Sottoil balcone di piazza dell'Unità d'Italia? E 'ndo sta? E chi la conosce? Ne fiorirebbero, di lazzi, sulle bocche dei romani de Roma, orbe di peli sulla lingua. Ma pure su quelle di abruzzesi, molisani, calabresi, nelle fitte colonie capitoline. E degli stranieri, abituati al giro Via Veneto-Fontana di Trevi-Fori Imperiali-Colosseo. Insomma, un flop annunciato, piazza dell'Unità d'Italia. Come tutte le altre alzate d'ingegno - parecchie di Veltroni, quando s'affacciava dal Campidoglio - che hanno imposto cambi di toponomastica. E infatti chi s'è abituato a chiamare Galleria Sordi la Galleria Colonna? E largo Federico Fellini? Sta nel punto giusto, in cima a via Veneto, ma pochi se ne ricordano.
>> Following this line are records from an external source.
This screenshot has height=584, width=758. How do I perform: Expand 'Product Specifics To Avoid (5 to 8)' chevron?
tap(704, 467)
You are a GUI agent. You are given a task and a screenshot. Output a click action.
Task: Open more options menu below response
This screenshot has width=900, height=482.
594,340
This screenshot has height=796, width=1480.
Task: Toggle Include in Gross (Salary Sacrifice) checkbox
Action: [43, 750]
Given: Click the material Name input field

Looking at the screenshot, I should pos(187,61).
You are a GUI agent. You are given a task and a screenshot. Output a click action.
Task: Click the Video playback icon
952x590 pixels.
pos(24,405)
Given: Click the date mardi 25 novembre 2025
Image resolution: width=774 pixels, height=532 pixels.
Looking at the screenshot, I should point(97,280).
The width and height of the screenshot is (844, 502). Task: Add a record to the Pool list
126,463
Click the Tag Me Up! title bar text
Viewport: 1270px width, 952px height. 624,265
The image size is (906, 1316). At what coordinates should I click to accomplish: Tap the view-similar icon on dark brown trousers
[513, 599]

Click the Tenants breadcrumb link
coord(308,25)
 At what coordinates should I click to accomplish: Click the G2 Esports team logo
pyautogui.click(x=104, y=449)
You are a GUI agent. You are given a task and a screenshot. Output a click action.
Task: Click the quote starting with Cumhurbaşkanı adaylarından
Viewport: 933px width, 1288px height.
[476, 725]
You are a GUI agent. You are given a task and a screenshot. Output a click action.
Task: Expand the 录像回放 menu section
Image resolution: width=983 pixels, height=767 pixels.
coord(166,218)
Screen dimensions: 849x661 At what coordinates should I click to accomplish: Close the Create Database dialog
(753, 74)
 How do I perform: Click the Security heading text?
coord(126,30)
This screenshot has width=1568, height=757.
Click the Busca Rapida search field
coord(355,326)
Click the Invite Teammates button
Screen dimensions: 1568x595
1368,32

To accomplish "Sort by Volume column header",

E Piazza della Repubblica non resta, nella consuetudine, piazza Esedra? Vabbè, qualche voce - e faccia - simbolo della città si scrolla di dosso la routine. Gigi Proietti gigioneggia appena sulla storia dell'appuntamento sotto il balcone di mascellone ma poi esce allo scoperto. «Beh, io sono uno di sinistra ma quest'idea di cambiare il nome non mi trova contrario. Per me l'unità d'Italia c'è, ci sono stati morti, guerre, tragedie per farla. L'abbiamo conquistata e allora una piazza nel centro di Roma che sancisca nel nome questa realtà avrebbe un impatto simbolico rilevante. Qualcuno obietta: fatela in periferia. E no, non è la stessa cosa. Si vive d'immagine. Se lo Stato vuole sottolineare l'unità del Paese con la toponomastica, il luogo scelto dev'essere il più rappresentativo possibile. L'unità non appartiene a certe stagioni, ma a tutte. Lo dico da democratico, convinto del federalismo, ma quello che cementa». Anche Andrea Carandini, l'archeologo che ha scavato il Palatino, è un romano doc. Abita in via XXIV Maggio e lì, nello scenario del dibattito, arriva a piedi in cinque minuti. «Da vecchio abitante del Centro sono affezionato a Piazza Venezia. Che ha un nome legato alla storia della città, perché ospitava l'ambasciata della Serenissima. Insomma, chiamarla Piazza dell'Unità non è un atto significativo. Meglio celebrare altrimenti i 150 anni del Paese. Propongo un'iniziativa non dispendiosa ma di rilievo nazionale: creare un museo della Storia d'Italia. Perché, creda, pochi cittadini conoscono le contrapposizioni, le divisioni che l'Italia ha sopportato».